Re: [RFC PATCH 1/1] dmaengine: introduce dmaengine_bh_wq and bh helpers

From: Allen

Date: Thu Jan 08 2026 - 14:23:22 EST


> > Create a dedicated dmaengine bottom-half workqueue (WQ_BH | WQ_PERCPU)
> > and provide helper APIs for queue/flush/cancel of BH work items. Add
> > per-channel BH helpers in dma_chan so drivers can schedule a BH callback
> > without maintaining their own tasklets.
> >
> > Convert virt-dma to use the new per-channel BH helpers and remove the
> > per-channel tasklet. Update existing drivers that only need tasklet
> > teardown to use dma_chan_kill_bh().
> >
> > This provides a common BH execution path for dmaengine and establishes
> > the base for converting remaining DMA tasklets to workqueue-based BHs.
> >
> > Signed-off-by: Allen Pais <allen.lkml@xxxxxxxxx>
>
> Hi Allen,
>
> I agree that the dmaengine code should stop using tasklets here,
> but I think the last time we discussed this, we ended up not
> going with work queues as a replacement because of the inherent
> scheduling overhead.
>
> The use of this tasklet is to invoke the dmaengine_desc_callback(),
> which at the moment clearly expects to be called from tasklet
> context, but in most cases probably should just be called from
> hardirq context, e.g. when all it does is to call complete()
> or wake_up().
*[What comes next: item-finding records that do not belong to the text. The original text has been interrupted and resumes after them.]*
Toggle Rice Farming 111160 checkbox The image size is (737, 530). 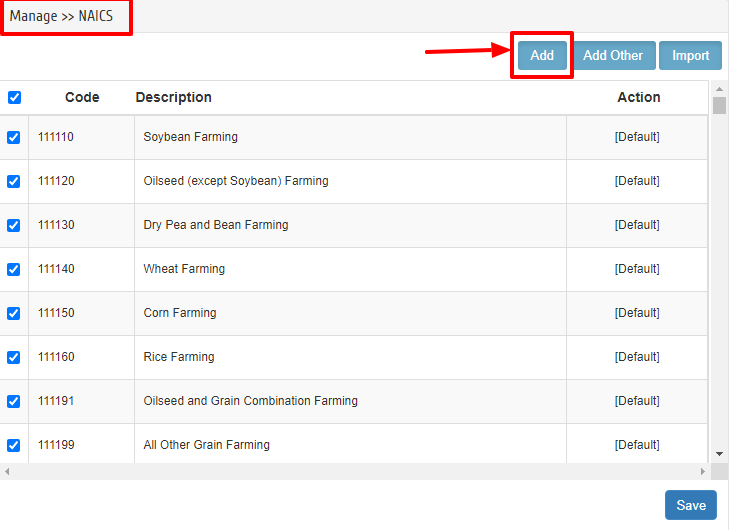pos(14,358)
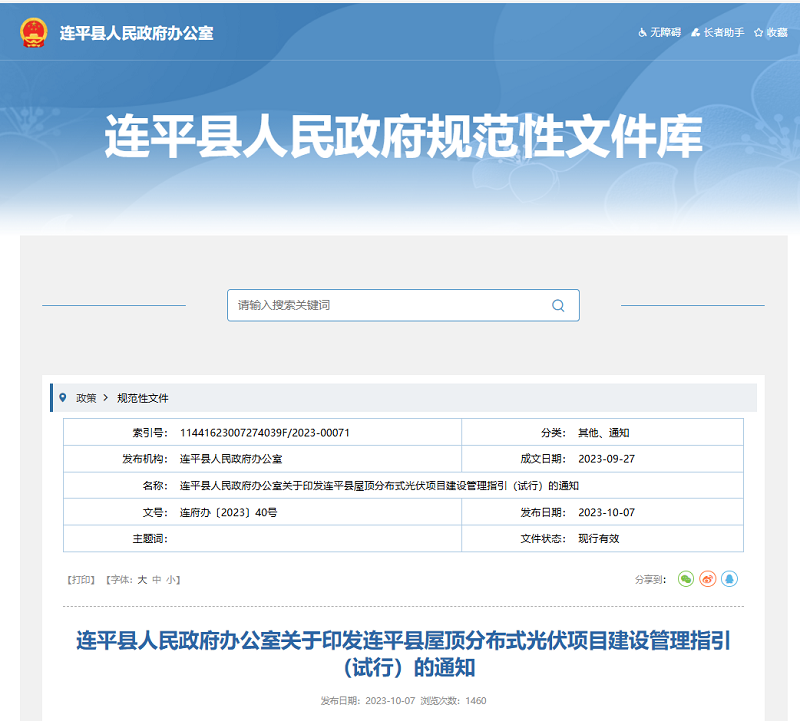Share the page to QQ

click(730, 579)
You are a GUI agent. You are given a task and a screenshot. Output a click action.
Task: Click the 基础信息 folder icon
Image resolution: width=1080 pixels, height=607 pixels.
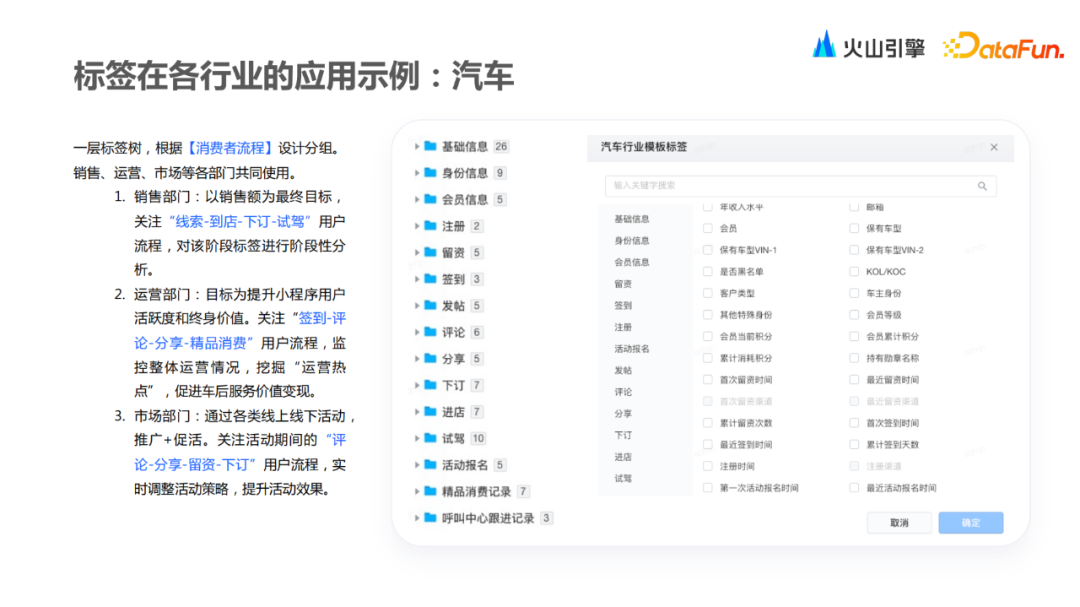(432, 145)
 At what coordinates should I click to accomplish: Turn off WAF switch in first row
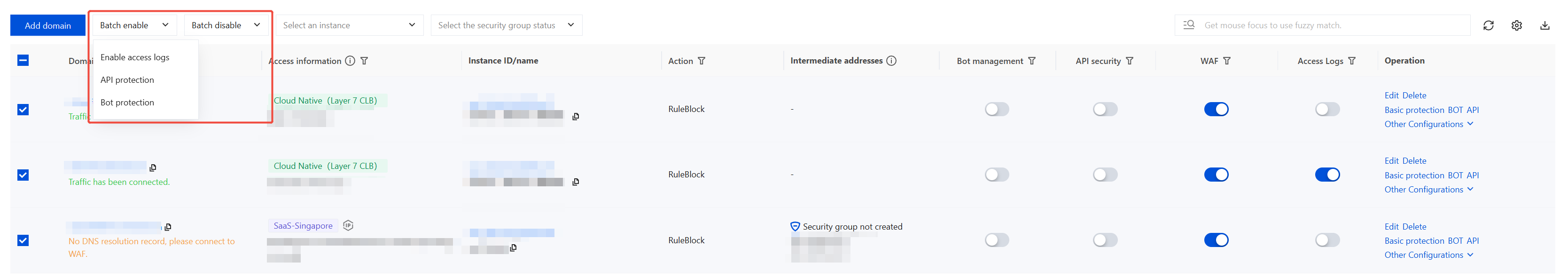(x=1216, y=110)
In particular, I assume this breaks any console
> driver that tries to use DMA to send output to a UART.
>
> It may make sense to take the portions of your patch that
> abstract the dmaengine drivers away from tasklet and have them
> interact with shared functions, but I don't think we should
> introduce a workqueue at all here, at least not until we
> have identified dmaengine users that want workqueue behavior.
>
> If your goal is to reduce the number of tasklet uses in the
> kernel, I would suggest taking this on at one level higher up
> the stack: assume that dma_async_tx_descriptor->callback()
> is always called at tasklet context, and introduce an
> alternative mechanism that is called from hardirq context,
> then change over each user of dma_async_tx_descriptor to
> use the hardirq method instead of the tasklet method, if
> at all possible.

Arnd,

Thanks for the feedback. My intent with WQ_BH was to keep callbacks in
softirq/BH context, but I agree the scheduling overhead and existing tasklet
assumptions are valid concerns.

I can re-spin the RFC to drop the workqueue entirely and keep
tasklet semantics,
while still abstracting tasklet handling into dmaengine helpers so drivers no
longer directly manipulate tasklets. That keeps
dmaengine_desc_callback_invoke()
in tasklet context and avoids breaking DMA users that rely on that behavior.

A hardirq callback path feels like a larger API change, so I’d
prefer to handle
that as a separate follow‑up (e.g. explicit hardirq callback/flag + user
migration where safe). Thoughts?

Here’s a diff on top of v6.19-rc4 that does exactly this.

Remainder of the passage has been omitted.